Carlos A. M. Gouveia

Faculdade de Letras da Universidade de Lisboa & Instituto de Linguística Teórica e Computacional

De todas as palavras fundamentais da área da ciência linguística, a palavra gramática talvez seja a que mais se tem prestado a confusões variadas ao longo dos tempos, em função dos múltiplos significados que lhe são atribuídos. Efectivamente, de gramática como estudo das regras que determinam o funcionamento de uma língua, até gramática como sistema de elementos e padrões que organiza a expressão linguística, passando por gramática como "um modelo de conhecimento da língua do falante-ouvinte r epresentativo de uma dada comunidade linguística, reconhecendo-se-lhe várias componentes, que correspondem aos vários tipos de saber linguístico intuitivo de tal falante" (Faria et al. 1996: 14), várias são as acepções possíveis a considerar na construção da noção de gramática, a que depois se juntam novas significações em razão dos modificadores que com a palavra são usados (por exemplo, gramática descritiva, gramática formal, gramática escolar, gramática funcional, gramática tradicional, etc.).

A noção de gramática aqui adoptada é a de gramática enquanto conjunto de recursos para a produção de significado.
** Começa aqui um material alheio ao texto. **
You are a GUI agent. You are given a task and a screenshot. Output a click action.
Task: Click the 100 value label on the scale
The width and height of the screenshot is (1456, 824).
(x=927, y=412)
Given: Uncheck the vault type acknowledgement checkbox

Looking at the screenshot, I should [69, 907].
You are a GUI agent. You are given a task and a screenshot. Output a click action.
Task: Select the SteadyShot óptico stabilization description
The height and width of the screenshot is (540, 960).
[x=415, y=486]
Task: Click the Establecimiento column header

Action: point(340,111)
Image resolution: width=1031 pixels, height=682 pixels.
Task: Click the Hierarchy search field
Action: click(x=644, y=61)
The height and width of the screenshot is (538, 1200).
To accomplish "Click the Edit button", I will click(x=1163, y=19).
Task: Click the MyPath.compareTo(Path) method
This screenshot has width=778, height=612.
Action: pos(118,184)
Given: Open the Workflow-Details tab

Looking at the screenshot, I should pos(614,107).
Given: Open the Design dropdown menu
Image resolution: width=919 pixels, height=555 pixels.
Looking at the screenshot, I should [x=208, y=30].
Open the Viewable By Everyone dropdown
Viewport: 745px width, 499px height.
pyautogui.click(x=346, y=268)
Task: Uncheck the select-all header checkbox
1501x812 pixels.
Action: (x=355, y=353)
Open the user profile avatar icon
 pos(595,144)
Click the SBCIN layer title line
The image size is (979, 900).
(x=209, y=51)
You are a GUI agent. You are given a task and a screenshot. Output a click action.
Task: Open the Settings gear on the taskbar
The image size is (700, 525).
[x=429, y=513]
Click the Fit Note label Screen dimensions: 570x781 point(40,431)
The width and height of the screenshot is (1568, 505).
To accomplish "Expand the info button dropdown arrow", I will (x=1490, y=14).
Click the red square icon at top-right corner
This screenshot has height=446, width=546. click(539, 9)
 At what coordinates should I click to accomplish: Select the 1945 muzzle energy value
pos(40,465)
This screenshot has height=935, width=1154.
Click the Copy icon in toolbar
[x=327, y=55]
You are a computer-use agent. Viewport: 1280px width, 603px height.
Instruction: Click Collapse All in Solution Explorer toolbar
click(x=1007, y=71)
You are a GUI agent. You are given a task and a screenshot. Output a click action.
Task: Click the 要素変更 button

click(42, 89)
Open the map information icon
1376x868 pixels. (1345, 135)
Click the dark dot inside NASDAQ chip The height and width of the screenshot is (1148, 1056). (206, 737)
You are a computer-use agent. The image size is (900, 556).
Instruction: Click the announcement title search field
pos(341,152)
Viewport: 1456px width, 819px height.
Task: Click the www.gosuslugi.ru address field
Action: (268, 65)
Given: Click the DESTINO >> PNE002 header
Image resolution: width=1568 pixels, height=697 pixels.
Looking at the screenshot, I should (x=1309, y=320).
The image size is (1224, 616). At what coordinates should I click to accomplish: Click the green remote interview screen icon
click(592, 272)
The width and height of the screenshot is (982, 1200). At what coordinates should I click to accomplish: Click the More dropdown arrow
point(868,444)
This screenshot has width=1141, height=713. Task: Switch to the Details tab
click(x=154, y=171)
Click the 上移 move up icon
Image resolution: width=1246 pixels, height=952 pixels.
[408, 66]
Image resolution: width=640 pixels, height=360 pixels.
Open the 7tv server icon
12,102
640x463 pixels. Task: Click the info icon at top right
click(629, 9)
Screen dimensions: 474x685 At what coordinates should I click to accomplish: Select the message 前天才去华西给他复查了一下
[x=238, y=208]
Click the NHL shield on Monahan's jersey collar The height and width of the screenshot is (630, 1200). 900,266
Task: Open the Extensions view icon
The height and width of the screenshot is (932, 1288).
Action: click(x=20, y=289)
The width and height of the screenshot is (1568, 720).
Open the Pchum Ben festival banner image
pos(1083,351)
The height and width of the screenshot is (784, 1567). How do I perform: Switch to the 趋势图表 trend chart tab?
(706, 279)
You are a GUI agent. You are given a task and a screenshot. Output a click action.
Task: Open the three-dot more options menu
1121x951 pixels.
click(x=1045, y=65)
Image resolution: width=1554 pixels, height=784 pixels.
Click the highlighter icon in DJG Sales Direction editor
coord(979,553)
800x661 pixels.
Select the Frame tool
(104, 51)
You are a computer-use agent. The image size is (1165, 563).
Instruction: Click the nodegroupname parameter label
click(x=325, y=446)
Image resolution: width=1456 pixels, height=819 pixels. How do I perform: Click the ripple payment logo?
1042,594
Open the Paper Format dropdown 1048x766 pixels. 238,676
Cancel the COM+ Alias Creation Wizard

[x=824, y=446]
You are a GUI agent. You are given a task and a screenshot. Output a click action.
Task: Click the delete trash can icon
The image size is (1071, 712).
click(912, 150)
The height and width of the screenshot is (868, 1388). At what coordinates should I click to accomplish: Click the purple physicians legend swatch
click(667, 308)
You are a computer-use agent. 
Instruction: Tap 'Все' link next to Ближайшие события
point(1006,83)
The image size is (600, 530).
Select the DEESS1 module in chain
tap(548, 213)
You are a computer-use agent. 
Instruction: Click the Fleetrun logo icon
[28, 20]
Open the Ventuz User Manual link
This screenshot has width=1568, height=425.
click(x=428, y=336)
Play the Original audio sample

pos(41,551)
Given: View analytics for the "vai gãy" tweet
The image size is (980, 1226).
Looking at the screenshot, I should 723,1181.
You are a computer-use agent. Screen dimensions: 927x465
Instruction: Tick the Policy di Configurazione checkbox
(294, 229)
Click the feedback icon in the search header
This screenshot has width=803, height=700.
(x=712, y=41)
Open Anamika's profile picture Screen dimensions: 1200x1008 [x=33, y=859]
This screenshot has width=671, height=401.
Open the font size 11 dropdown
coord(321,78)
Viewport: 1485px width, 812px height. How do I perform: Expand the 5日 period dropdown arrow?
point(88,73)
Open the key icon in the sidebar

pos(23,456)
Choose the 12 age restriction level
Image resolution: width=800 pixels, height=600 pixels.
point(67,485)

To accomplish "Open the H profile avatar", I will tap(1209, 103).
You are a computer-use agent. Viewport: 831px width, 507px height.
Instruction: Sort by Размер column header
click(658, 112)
Nesta acepção, a gramática é entendida como um instrumental de uso que explica o sistema e a estrutura da língua por conexão do texto, o que produzimos sempre que falamos, com o seu propósito social. Trata-se de uma visão da gramática como potencial de significação, desenvolvida no quadro de investigação e descrição gramatical da chamada linguística sistémico-funcional (Halliday 1978, 1993, 2004; Martin 1992; Martin and Rose 2002), em que o texto é tratado tanto como artefacto quanto como espécime: "não podemos explicar porque um texto significa o que significa, com todas as leituras e valores variados que lhe são atribuídos, a não ser relacionando-o com o sistema linguístico como um todo; e igualmente não podemos usá-lo como janela para o sistema, a não ser que compreendamos o que ele significa e porquê. Mas o texto tem um estatuto diferente em cada um dos casos: ou é visto como artefacto ou, ao invés, visto como espécime." (Halliday 2004: 3)1. Em ambos casos, o texto deverá ser explicável no quadro de uma descrição ("grammatics") que seja tão rica quanto a gramática ("grammar") ela própria.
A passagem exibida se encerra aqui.